## TASK ITEM
Every line of the listing below is to be repeated exactly; the pictures stay out.

BEGIN

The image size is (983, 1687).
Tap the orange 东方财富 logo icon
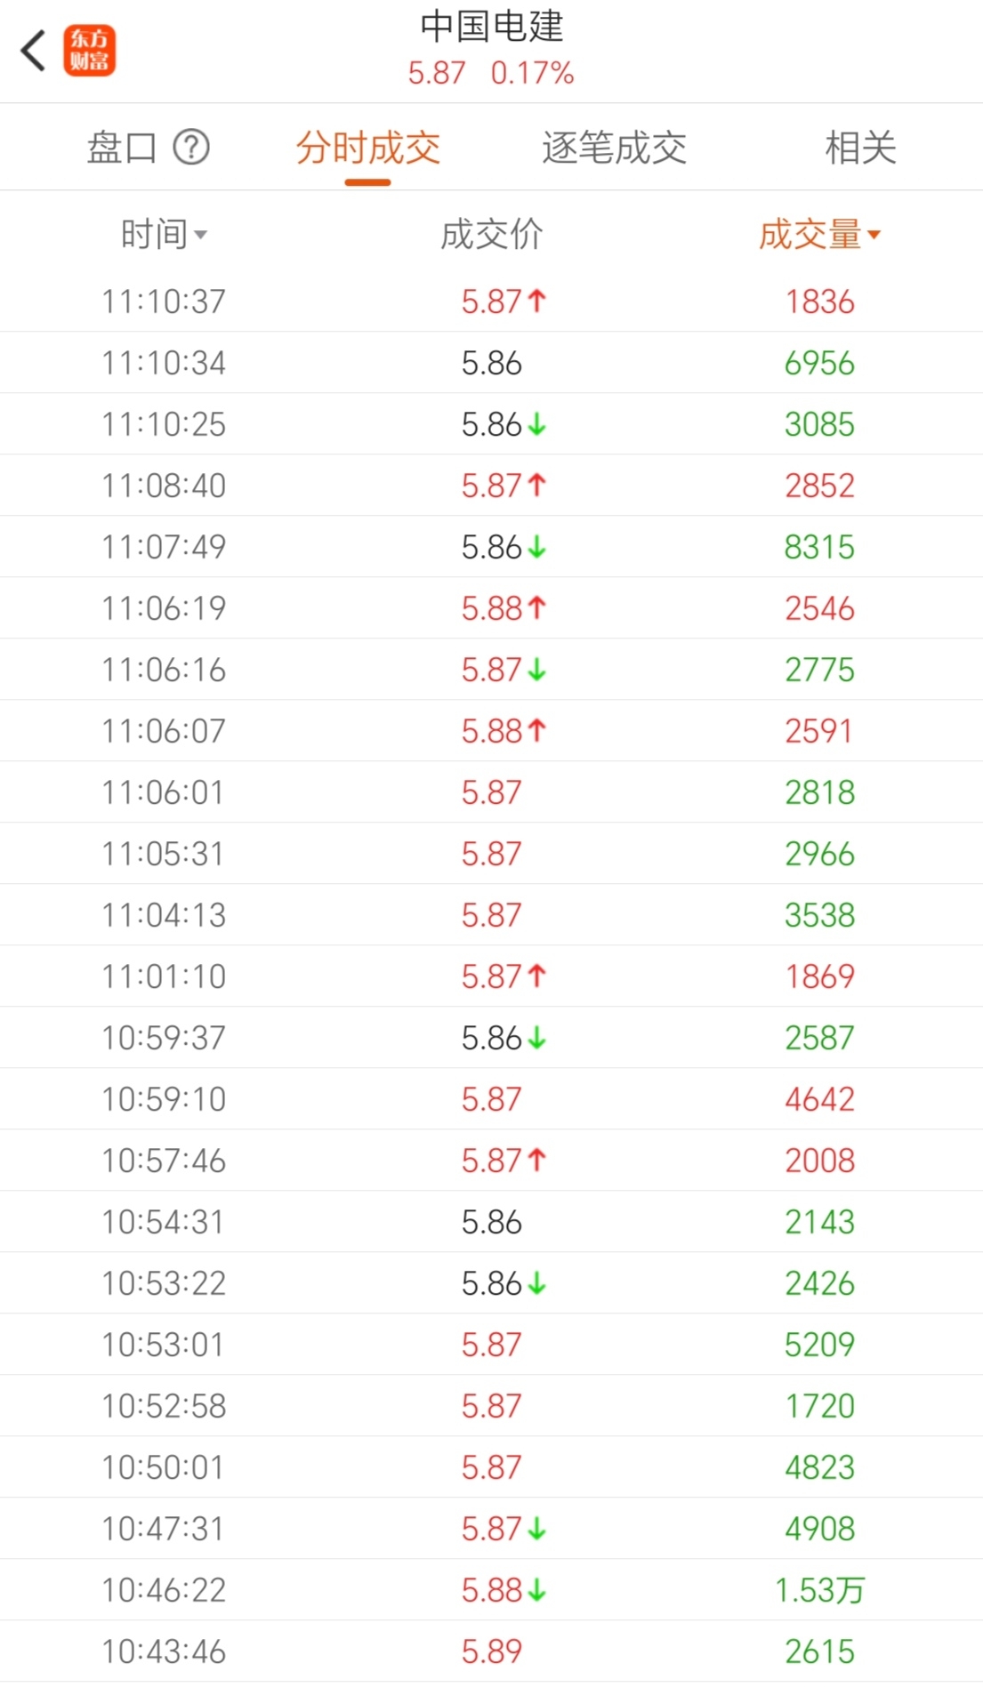[x=89, y=51]
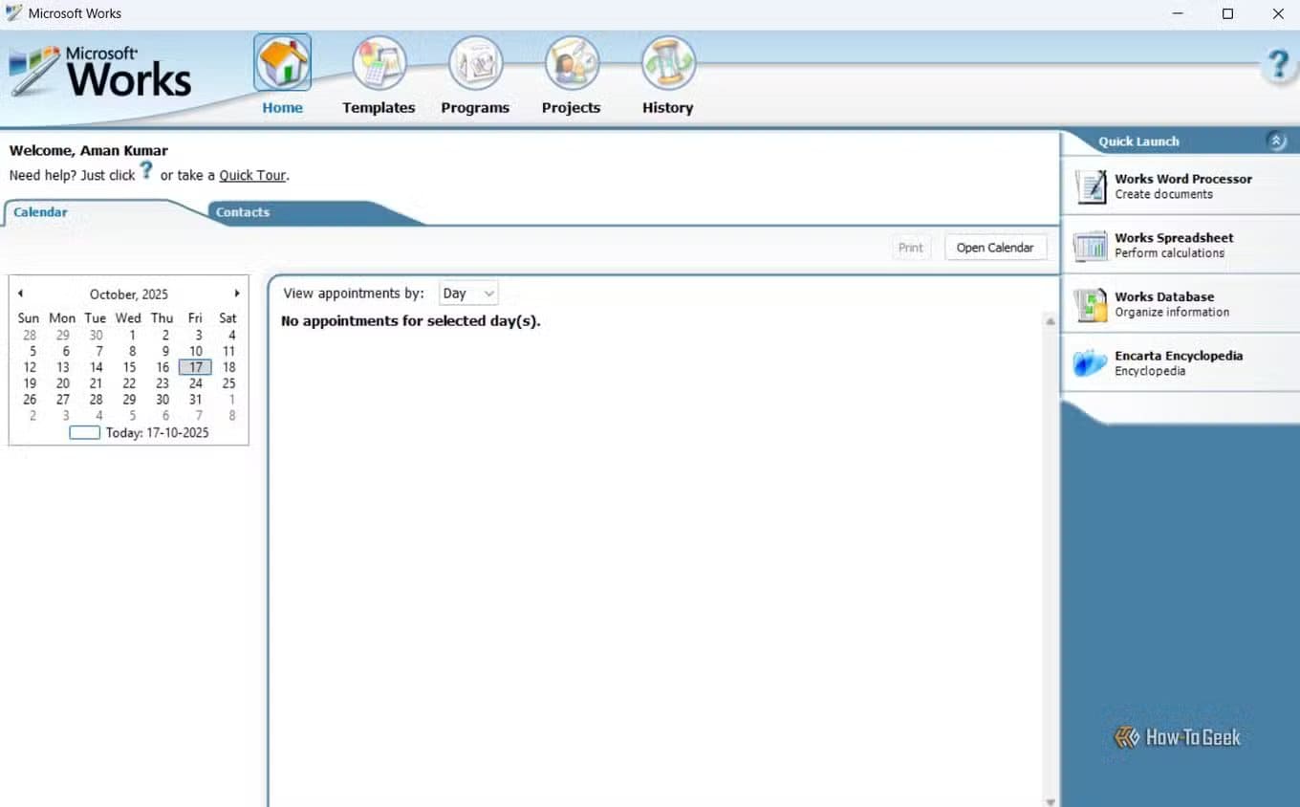The image size is (1300, 807).
Task: Open Help using the question mark icon
Action: [1278, 65]
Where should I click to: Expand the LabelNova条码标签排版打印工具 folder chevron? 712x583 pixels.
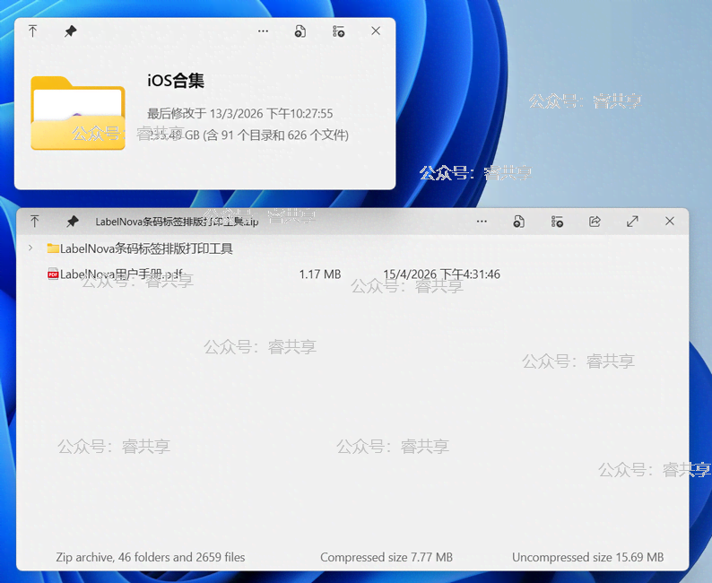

END

## OUTPUT OF THE TASK
The image size is (983, 1687).
Tap the orange 东方财富 logo icon
[x=89, y=51]
The image size is (1300, 807).
Task: Open Help using the question mark icon
Action: [1278, 65]
Where should I click to: Expand the LabelNova条码标签排版打印工具 folder chevron? 712x583 pixels.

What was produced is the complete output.